[Provided records]

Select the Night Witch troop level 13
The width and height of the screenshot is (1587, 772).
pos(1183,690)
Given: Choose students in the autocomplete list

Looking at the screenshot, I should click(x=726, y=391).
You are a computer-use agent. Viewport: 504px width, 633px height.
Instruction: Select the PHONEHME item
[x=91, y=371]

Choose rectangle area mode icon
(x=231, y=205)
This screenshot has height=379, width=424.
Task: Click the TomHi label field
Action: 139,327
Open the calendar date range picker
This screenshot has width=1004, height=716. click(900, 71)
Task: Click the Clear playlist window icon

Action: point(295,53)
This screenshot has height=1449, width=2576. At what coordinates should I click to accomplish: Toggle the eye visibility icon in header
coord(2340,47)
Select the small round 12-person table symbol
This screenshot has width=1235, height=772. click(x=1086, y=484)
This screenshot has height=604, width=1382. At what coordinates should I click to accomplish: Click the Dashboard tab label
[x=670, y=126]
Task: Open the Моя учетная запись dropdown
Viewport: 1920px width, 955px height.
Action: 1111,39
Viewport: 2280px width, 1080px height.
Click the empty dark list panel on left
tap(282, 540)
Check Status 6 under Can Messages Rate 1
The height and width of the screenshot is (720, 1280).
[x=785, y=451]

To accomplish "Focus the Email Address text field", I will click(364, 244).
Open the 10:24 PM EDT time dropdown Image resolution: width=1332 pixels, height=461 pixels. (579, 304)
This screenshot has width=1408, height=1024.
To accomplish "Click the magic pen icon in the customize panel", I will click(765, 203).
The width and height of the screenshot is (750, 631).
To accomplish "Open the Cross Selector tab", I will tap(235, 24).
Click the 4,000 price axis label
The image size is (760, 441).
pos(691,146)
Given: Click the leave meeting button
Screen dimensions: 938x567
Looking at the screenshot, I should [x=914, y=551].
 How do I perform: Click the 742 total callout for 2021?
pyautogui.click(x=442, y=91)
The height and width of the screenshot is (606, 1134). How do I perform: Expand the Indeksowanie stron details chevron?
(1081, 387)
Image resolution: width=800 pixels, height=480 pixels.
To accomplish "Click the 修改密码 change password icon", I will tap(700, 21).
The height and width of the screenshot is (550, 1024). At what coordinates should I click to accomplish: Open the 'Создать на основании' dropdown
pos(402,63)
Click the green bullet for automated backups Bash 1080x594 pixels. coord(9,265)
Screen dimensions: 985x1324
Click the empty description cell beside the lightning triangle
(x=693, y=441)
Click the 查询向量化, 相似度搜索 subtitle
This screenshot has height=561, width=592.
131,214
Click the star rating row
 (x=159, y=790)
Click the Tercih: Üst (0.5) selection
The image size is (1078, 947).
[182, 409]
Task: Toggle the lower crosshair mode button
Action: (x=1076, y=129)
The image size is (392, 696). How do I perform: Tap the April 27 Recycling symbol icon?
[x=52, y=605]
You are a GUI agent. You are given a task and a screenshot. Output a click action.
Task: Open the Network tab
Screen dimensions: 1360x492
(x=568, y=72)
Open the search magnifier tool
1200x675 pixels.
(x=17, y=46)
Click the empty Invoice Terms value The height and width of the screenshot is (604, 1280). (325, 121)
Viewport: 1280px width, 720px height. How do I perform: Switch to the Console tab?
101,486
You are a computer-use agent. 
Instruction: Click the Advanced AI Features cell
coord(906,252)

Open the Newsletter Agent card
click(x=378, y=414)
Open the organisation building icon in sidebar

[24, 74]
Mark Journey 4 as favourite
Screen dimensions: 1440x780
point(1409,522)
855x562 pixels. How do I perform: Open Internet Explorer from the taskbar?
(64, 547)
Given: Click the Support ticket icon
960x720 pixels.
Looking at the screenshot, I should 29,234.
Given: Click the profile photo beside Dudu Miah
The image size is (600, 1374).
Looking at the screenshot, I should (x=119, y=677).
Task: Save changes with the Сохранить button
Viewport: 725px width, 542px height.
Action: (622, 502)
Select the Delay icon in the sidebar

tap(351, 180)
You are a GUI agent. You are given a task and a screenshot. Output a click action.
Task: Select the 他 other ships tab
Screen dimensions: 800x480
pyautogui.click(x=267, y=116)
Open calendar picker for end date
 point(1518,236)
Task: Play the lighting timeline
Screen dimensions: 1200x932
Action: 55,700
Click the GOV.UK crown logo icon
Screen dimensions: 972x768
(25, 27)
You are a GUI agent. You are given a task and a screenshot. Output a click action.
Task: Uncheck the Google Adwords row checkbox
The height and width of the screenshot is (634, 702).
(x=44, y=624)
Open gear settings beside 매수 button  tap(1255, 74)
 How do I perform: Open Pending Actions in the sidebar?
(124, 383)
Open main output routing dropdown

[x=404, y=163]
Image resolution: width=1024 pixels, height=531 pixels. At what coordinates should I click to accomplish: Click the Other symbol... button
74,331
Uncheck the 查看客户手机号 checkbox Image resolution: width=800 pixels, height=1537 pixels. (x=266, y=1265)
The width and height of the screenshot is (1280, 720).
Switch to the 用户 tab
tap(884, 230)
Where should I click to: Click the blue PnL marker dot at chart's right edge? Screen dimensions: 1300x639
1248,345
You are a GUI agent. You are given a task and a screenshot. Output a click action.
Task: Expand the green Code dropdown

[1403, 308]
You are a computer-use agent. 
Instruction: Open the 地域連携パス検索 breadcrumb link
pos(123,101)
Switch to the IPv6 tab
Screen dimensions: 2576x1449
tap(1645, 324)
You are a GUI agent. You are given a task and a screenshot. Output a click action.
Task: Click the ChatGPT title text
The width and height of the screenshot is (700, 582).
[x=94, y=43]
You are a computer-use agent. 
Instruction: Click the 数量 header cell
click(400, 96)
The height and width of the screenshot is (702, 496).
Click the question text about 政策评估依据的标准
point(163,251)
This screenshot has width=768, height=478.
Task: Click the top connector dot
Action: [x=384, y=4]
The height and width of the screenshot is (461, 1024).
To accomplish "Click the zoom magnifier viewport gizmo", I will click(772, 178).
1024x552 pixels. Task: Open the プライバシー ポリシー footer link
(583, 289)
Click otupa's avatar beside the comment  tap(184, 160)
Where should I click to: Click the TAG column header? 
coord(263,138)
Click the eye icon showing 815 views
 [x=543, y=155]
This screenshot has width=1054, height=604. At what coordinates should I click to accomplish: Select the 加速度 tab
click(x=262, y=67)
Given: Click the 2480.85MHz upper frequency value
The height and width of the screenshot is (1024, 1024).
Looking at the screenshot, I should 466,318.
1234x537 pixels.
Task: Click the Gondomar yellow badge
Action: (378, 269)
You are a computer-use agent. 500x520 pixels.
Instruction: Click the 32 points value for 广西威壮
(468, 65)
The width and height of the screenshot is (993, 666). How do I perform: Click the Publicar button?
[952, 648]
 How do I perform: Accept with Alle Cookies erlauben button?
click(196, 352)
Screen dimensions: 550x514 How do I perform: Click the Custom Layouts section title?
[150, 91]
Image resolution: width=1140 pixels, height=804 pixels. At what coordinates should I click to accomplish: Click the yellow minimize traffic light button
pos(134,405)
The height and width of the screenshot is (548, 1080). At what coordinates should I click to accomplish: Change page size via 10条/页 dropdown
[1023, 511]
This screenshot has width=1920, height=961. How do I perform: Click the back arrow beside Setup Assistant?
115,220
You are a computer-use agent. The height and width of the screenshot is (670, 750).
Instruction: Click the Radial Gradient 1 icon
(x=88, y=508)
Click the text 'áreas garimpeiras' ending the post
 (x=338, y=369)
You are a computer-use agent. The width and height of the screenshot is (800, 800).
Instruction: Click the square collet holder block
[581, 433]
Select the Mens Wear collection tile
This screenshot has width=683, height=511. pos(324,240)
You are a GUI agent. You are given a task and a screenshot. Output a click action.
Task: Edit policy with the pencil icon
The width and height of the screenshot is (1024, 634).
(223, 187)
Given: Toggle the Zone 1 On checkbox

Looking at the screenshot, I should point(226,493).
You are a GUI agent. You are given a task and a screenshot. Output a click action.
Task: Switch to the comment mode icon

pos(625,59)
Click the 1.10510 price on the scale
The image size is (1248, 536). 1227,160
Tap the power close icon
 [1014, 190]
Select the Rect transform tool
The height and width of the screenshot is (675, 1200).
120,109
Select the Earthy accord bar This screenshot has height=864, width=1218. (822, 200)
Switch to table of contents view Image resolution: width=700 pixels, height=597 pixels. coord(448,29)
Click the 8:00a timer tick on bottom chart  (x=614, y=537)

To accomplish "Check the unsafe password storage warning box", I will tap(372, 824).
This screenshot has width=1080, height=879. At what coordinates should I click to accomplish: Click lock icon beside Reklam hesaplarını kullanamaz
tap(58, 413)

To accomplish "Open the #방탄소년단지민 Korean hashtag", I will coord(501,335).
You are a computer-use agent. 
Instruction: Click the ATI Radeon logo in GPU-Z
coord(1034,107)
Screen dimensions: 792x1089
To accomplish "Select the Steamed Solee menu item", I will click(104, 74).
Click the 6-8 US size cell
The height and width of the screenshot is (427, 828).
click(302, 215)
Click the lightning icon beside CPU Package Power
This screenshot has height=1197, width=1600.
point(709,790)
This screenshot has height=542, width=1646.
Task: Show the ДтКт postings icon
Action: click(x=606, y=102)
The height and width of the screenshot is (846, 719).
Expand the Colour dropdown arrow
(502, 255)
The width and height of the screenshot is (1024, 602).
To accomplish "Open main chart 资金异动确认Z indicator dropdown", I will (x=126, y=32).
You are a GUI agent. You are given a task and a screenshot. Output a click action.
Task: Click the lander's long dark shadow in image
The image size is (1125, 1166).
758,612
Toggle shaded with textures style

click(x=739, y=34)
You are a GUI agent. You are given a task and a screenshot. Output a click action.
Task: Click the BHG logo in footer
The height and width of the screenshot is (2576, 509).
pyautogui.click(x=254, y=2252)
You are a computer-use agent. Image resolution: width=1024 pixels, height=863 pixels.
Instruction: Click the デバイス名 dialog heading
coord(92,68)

[/Provided records]

▸ What you should do
Among the entries above, copy exactly only the lines starting with the one containing "The width and height of the screenshot is (1024, 602)." and going through the one containing "Task: Click the lander's", both ends included.

▸ Task solution
The width and height of the screenshot is (1024, 602).
To accomplish "Open main chart 资金异动确认Z indicator dropdown", I will (x=126, y=32).
You are a GUI agent. You are given a task and a screenshot. Output a click action.
Task: Click the lander's long dark shadow in image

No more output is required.